The consecration of manga in the kingdom of comic books
In September 2015, the French capital of comic books will roll out the red carpet for manga. The Japanese school Human Academy will open its gate at the Cité internationale of Angoulême. Its goal is to train to the highly prized job of mangaka.
France, the other manga country
The news was announced on January 28th 2015, on the eve of the 41st International festival of comic books in Angoulême: in September, Japanese school Human Academy will settle in the Vaisseau Moebius of the Cité international to train the next mangakas.
Human Academy, a branch of the group Human Holdings, is a higher education institution totalizing 19 schools in Japan. Choosing France for this first outsourcing is not a coincidence: with 1,500 new publications every year, France is the second biggest manga consumer after Japan. The administrators of Human Academy hope to find among the future pupils "hybrid talents": French who fell in love with mangas but keep their "French touch". Considering how dense the Japanese manga market is, this might become a strong business asset.
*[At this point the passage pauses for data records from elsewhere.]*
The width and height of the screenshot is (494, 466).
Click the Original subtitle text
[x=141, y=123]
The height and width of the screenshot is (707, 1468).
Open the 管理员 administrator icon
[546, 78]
Human Academy is not the first school of its kind in France: Toulouse Manga and Eurasiam in Paris had already seized the potential and impact of this graphic art in France. But the settling in Angoulême is a far more strategic move: the French (if not European) capital of comic books is a promise of an unequalled highlight on manga.
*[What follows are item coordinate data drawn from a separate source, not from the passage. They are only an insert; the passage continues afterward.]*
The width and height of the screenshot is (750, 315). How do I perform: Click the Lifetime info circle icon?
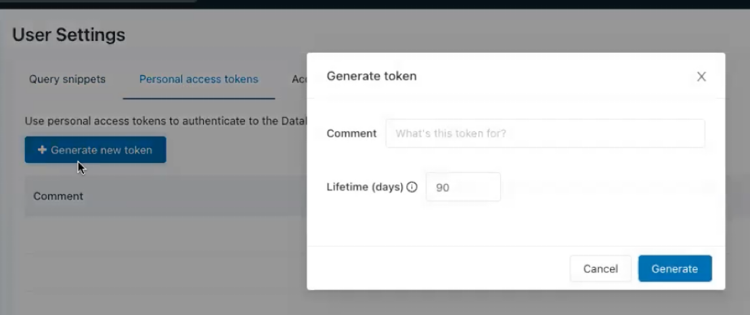(x=412, y=187)
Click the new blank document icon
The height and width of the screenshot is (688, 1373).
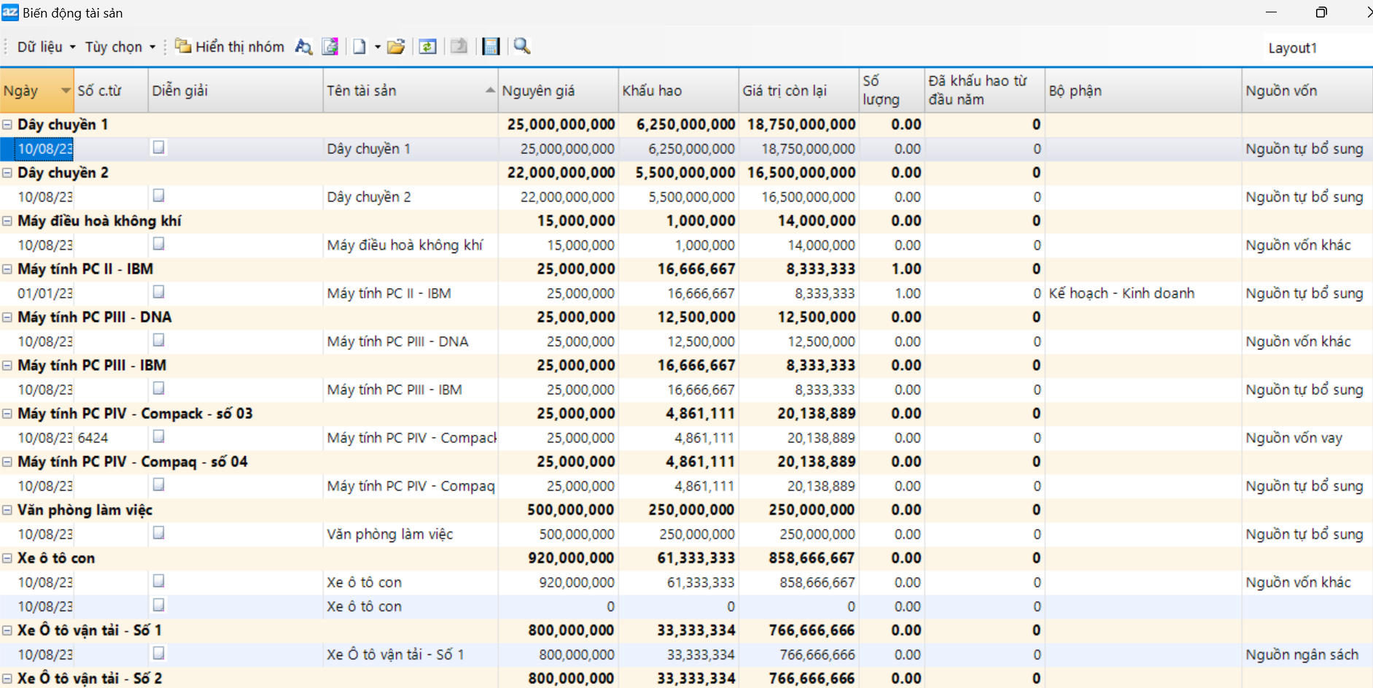pyautogui.click(x=359, y=47)

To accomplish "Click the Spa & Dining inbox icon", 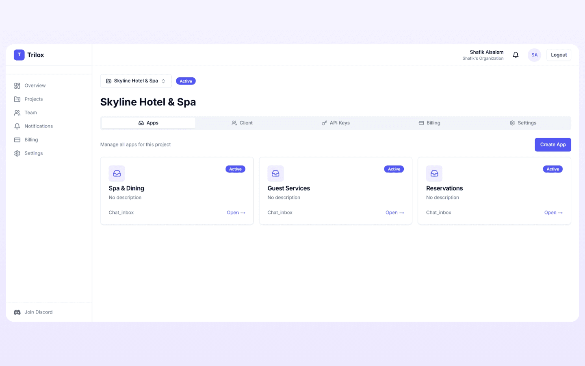I will point(117,173).
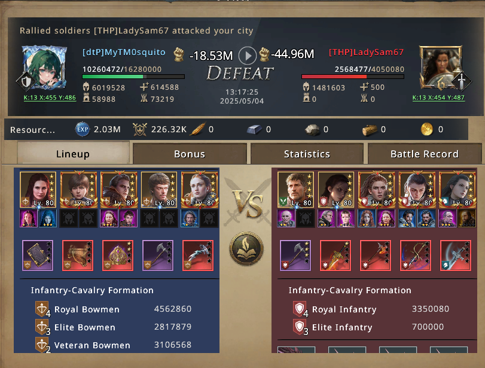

A popular culture in France
France has been enjoying mangas since the 70's under the form of... cartoons. At the time, in order to balance the insufficient Western production for children, French TV channels chose programmes from Japan called "anime". The success is as unexpected as considerable: in the January 1979 release, the magazine "Paris Match" runs the headline "Goldorak, messiah for French children!"
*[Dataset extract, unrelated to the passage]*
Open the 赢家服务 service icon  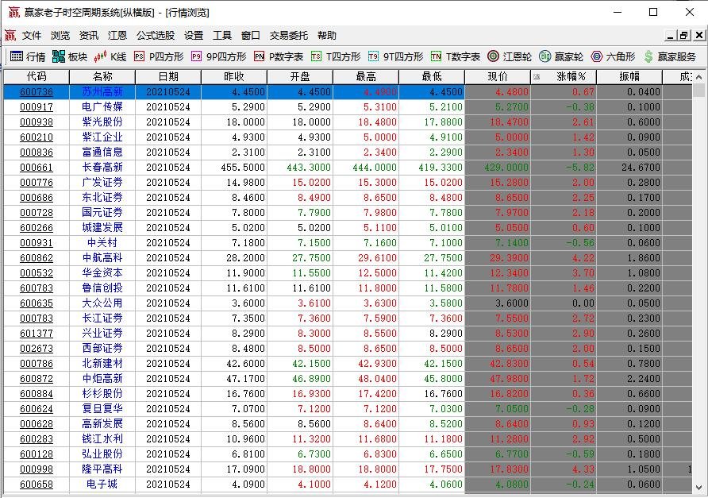coord(669,56)
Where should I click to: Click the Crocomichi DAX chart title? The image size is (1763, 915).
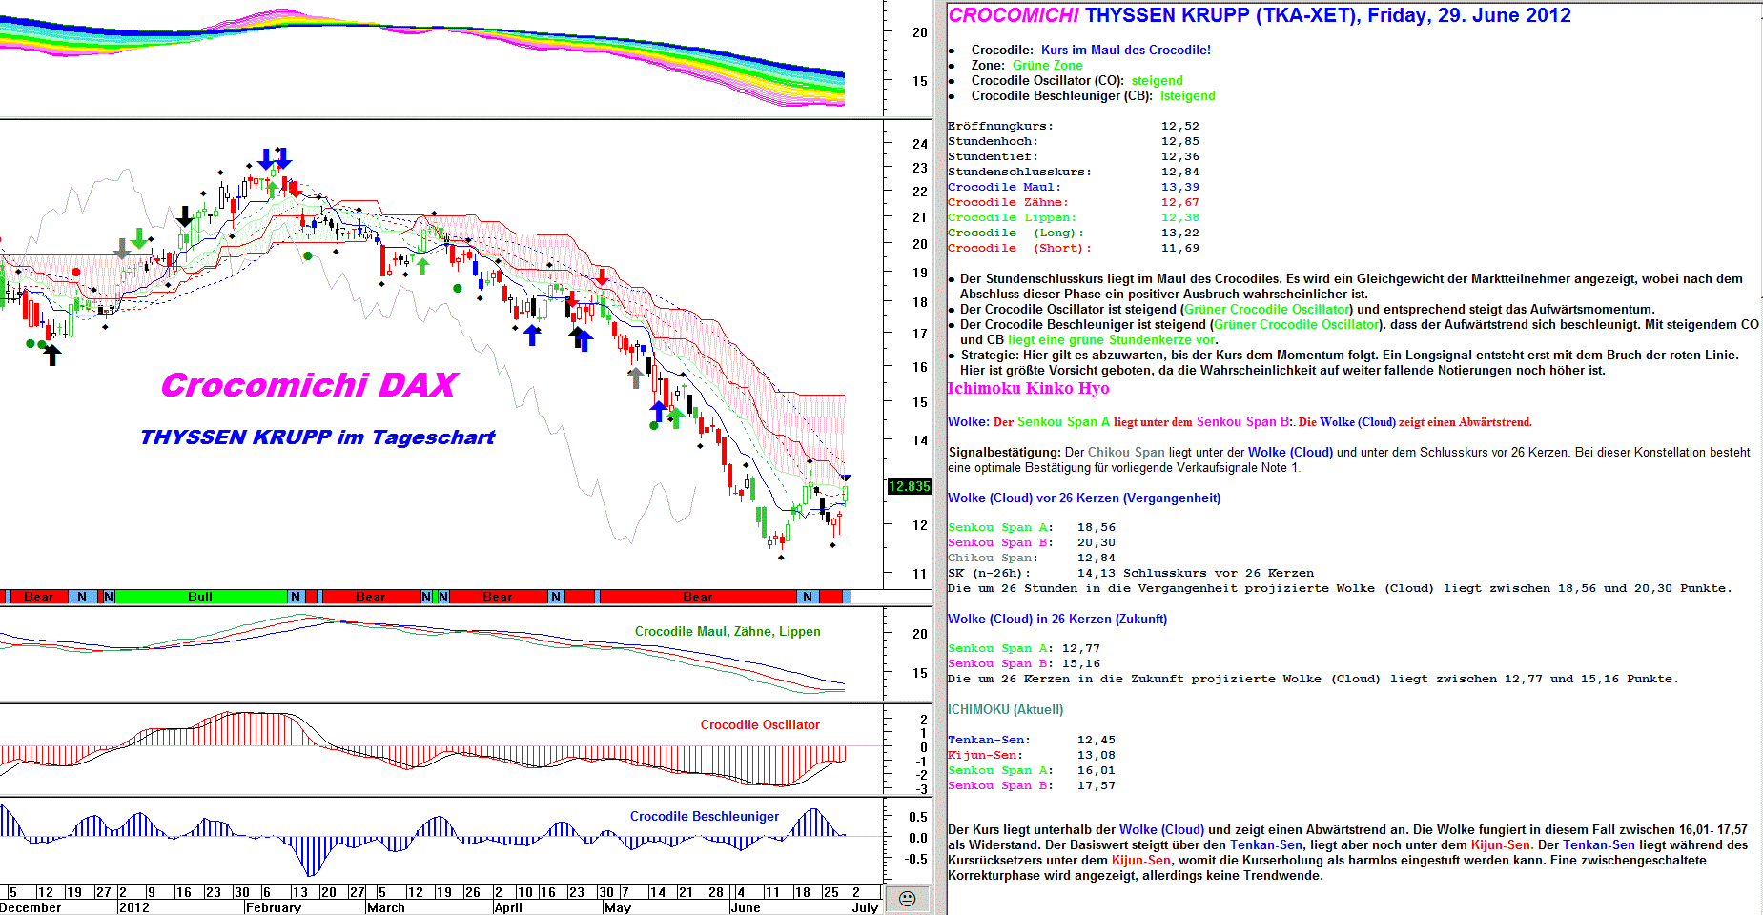309,385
TV show producers found a goldmine. After that, French TV channel would broadcast "Candy Candy" (1978), "Captain Harlock" (1980), "Saint Seiya" (1988) and most of all "Dragon Ball" (1988): paper manga of this series would become one of the biggest successes in France with 250 million books sold. Today, "animes" lost ground to paper editions: they account for about 40% of comic books sold in France.
An ambitious programme
Character design, narration techniques, Japanese language and culture... those are only a few classes of the Human Academy. Training will last three years for an annual cost of 7,000 euros. Candidates to registration will have to prove at least a "baccalauréat" (A-Levels) level in arts, animation or video games. Only 40 students will be selected for the opening year 2015-2016. They will be trained by Japanese mangakas and will work in professionalizing internships in Japan. At the end of their studies, students will have the opportunity to become cartoonists, scriptwriters, graphic designers, illustrators, 2D and 3D animators, video game designers or editors. The next mangakas, trained on the banks of the Charente river, will contribute to giving the manga genre a multicultural touch.